Open dmitry-worker opened this issue 4 years ago • 5 comments

I suppose the companion objects aren't working as expected when they have a type hierarchy. Consider a simple example:

  1. I have some re-usable companion:
abstract class AbstractObjectCompanion[T] {
  def apply(src: Int): T
  implicit class Ops(t: T) {
    def print = t.toString
  }
}
  1. And its implementation here:
import io.estatico.newtype.macros.newtype

package object some {
  @newtype class MyInt(val i: Int)
  object MyInt extends AbstractObjectCompanion[MyInt] {
    override def apply(src: Int): MyInt = new MyInt(src)
  }
}

... does not compile:

illegal cyclic reference involving type MyInt
  object MyInt extends AbstractObjectCompanion[MyInt] {

But it compiles without @newtype OR without AbstractObjectCompanion.

dmitry-worker avatar Feb 15 '21 13:02 dmitry-worker

Out of interest I looked at this, the macro desugars to:

package object some {
  type MyInt = MyInt.Type
  object MyInt extends AbstractObjectCompanion[MyInt] {
    type Base = Any { type __MyInt__newtype }
    abstract trait Tag extends Any
    type Type <: Base with Tag
  }
}

(ignoring other details) which is just cyclic. I guess Base/Tag could be obfuscated a bit (__MyInt__ prefixed) and moved out, and just define the external Type.

I'm guessing that the compiler must have ways to deal with this when dealing with companion classes and companion objects in a cyclical relationship..

dwijnand avatar Feb 15 '21 13:02 dwijnand

That begs the question, have you tried the following?

abstract class AbstractObjectCompanion {
  type Type
  def apply(src: Int): Type
  implicit class Ops(t: Type) {
    def print = t.toString
  }
}

joroKr21 avatar Feb 15 '21 17:02 joroKr21

Sorry to bump this old issue, but just ran into this exact situation. I want to extract some boilerplate fromString[...] functions into a base class for pretty much the same reason as the OP, and I get the illegal cyclic reference error.

~I tried using a type member as @joroKr21 suggested, and it seems to work, btw!
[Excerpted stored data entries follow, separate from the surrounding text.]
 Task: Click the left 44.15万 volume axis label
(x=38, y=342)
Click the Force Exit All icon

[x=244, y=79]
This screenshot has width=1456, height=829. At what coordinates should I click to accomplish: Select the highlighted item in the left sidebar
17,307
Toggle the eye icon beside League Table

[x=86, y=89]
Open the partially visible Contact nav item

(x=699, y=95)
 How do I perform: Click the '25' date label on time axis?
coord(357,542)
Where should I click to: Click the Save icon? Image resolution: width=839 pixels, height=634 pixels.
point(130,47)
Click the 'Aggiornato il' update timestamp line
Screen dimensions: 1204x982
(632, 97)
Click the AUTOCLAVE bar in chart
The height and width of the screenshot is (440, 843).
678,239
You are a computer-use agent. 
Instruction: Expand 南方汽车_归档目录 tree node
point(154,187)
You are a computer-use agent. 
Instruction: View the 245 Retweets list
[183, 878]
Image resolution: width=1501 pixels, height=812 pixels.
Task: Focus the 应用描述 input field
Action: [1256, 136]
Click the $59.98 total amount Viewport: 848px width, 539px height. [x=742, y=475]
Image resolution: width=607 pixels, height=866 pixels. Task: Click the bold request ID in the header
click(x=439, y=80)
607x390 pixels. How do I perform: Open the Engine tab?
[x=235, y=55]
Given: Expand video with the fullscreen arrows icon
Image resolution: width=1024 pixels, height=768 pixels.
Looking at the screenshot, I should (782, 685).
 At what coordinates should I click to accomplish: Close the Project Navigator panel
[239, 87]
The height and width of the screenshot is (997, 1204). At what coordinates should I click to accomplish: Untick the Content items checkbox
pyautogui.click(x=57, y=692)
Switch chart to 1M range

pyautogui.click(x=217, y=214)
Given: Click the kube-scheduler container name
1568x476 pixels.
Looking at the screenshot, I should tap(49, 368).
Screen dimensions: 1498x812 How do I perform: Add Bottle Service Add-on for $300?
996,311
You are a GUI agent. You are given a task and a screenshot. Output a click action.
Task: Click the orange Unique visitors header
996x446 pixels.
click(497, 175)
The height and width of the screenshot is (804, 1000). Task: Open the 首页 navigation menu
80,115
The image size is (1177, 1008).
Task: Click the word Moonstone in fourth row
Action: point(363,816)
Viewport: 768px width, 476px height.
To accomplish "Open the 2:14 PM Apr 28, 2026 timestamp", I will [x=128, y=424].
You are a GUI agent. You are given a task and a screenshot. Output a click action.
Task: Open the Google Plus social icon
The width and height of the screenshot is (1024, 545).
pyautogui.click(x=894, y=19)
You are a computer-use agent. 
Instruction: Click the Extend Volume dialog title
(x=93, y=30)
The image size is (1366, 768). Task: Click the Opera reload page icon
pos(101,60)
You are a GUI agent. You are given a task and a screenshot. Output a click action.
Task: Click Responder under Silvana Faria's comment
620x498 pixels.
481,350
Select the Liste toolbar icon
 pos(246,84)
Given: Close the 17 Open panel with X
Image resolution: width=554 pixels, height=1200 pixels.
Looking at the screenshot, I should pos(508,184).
But now it's slightly more ugly :)~ I misread, and apparently making it a type member is even cleaner! Thanks @joroKr21!

@newtype final case class Foo private (x: String)
object Foo extends MyBase(...)

abstract class MyBase(...) {
  type Type

  def fromString(s: String)(implicit ev: Coercible[String, Type]): Either[String, Type] = 
     alphanumeric(s).map(_.coerce[Type])
}

(using abstract class here to pass additional ctor parameters needed for other things)

This gives me:

> Foo.fromString("5")
Right(5)

as expected.

Leaving this here for anyone who would run into this issue...

hmemcpy avatar Dec 20 '21 20:12 hmemcpy

p.s. could not name the type parameter Type because it clashed with what the macro expands to :)

That's the whole point, if you leave it abstract Type will be defined by object Foo This works for me: https://scastie.scala-lang.org/eQwfMXkJQA252pPolKxUHQ

joroKr21 avatar Dec 21 '21 10:12 joroKr21

D'oh! Of course :) Haha this is even better! Thanks @joroKr21!